Genetically modified crops

Will food regulations be thrown on the Brexit bonfire?


Protections that ensure consumers know whether products are made from genetically modified crops and animals have been and continue to be one of the most strongly contested areas of European Union legislation.

The protections that we in the UK have had as EU members are not strong enough: the important Risk Assessment of Genetically Engineered Organisms in the EU and Switzerland (RAGES) study found that the European Food Safety Authority’s GMO panel’s “implicit and unaccountable risk assessment policies ... are far more likely to underestimate the range and severity of possible adverse effects, rather than to overestimate them”.

But these regulations are far stronger than those in the United States of America and many other countries.

Gene editing 

There were concerning indications that the government is likely to want to head in the US direction and to throw the EU rules on the Brexit bonfire in a debate in the House of Lords last Thursday.
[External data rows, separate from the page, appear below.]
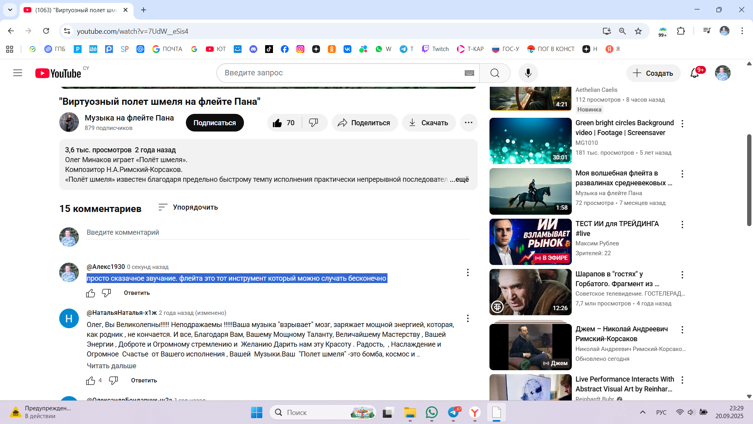Screen dimensions: 753x424
Task: Click the search magnifier button
Action: 495,73
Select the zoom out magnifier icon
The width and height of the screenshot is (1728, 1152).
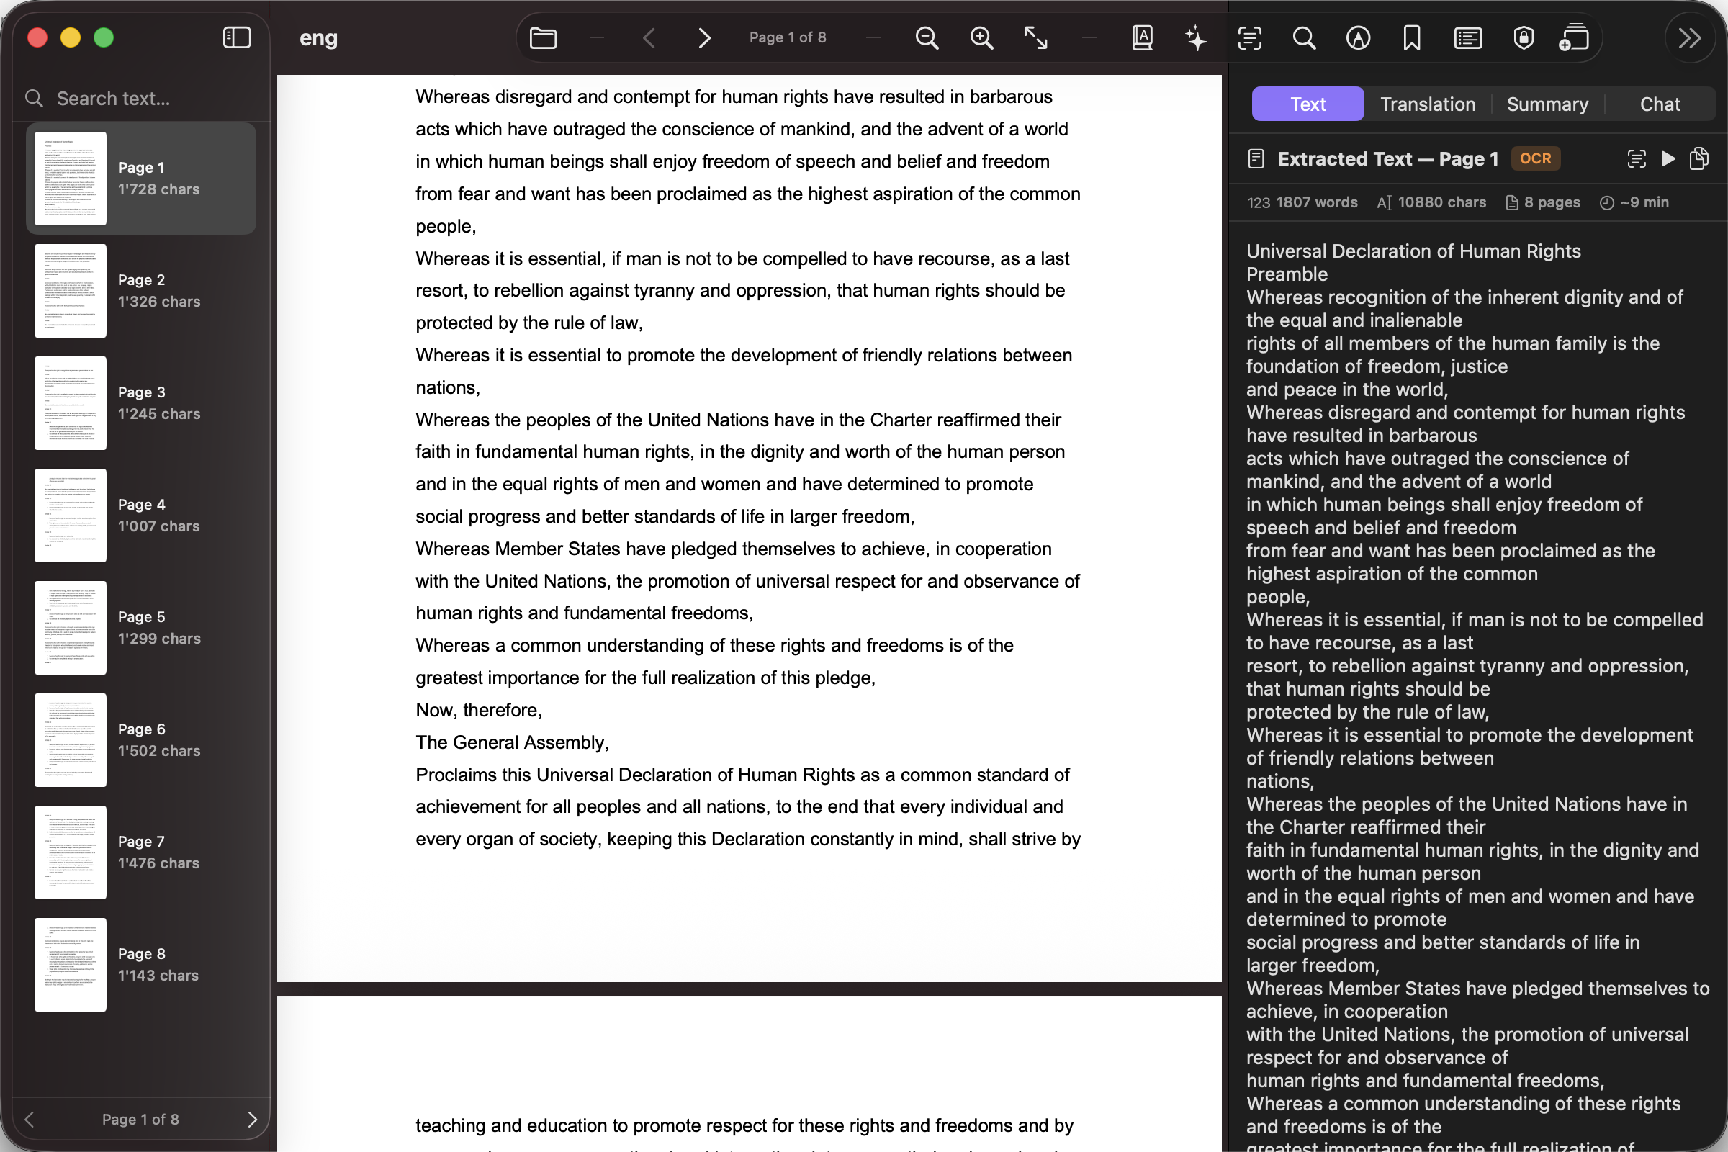click(x=926, y=37)
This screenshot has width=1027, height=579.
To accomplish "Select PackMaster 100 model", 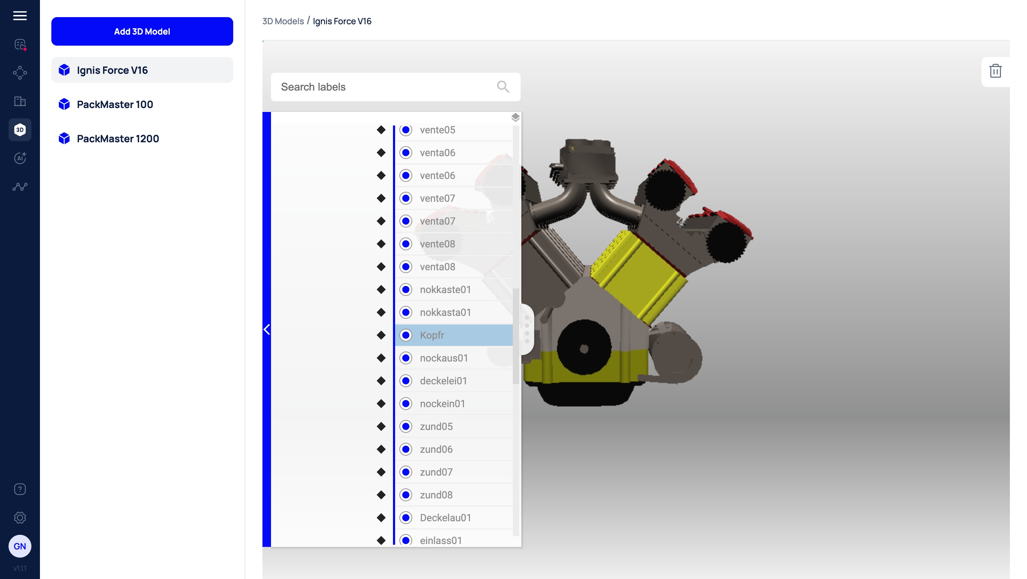I will [x=115, y=104].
In a broad-ranging discussion on gene editing, Lord Bethell referred to the European Court of Justice ruling that plants and animals subject to mutagensis (gene-modifying techniques such as CRISPR that alter the genome without introducing foreign DNA), saying “the government feel[s] that this ruling is neither scientific nor justified”.

On Twitter later, he roundly applauded a contribution to the debate from Viscount Ridley (yes the coal mine-owning, climate change-doubting Matt Ridley), that called for “encouragement of genome editing in agriculture” and for the government to “break free from the EU approach”. Ridley’s approach might be summed up as “gene edit early and gene edit often”.
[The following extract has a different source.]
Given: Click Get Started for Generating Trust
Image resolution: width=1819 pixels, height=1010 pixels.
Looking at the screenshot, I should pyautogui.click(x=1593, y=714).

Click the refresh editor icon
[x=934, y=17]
But as the RAGES report highlights, gene editing can have unintended effects — and intended effects — that go much further than anyone thought they would: both gene combinations and biological ramifications. They can be significantly different from those produced by conventional breeding, including random mutagenesis.


Many of the contributors to the debate - which mostly focused on the potential use of genome editing in humans - made this very point.

Even Lord (Robert) Winson, who proudly identified himself as a “unashamed gene editor,” said “the risk of gene editing in the embryo is of massive importance”.

He added: “CRISPR is not an accurate technique … It carries the risks of off-target mutations, of epigenetic effects, of possibly producing cancer, of misdiagnoses and of producing completely unpredictable effects”. 

I noted a lesson from my native Australia - how, in the hope of controlling a destructive beetle, the release of 3,000 cane toads in Australia in 1935 created a continuing and still expanding environmental disaster.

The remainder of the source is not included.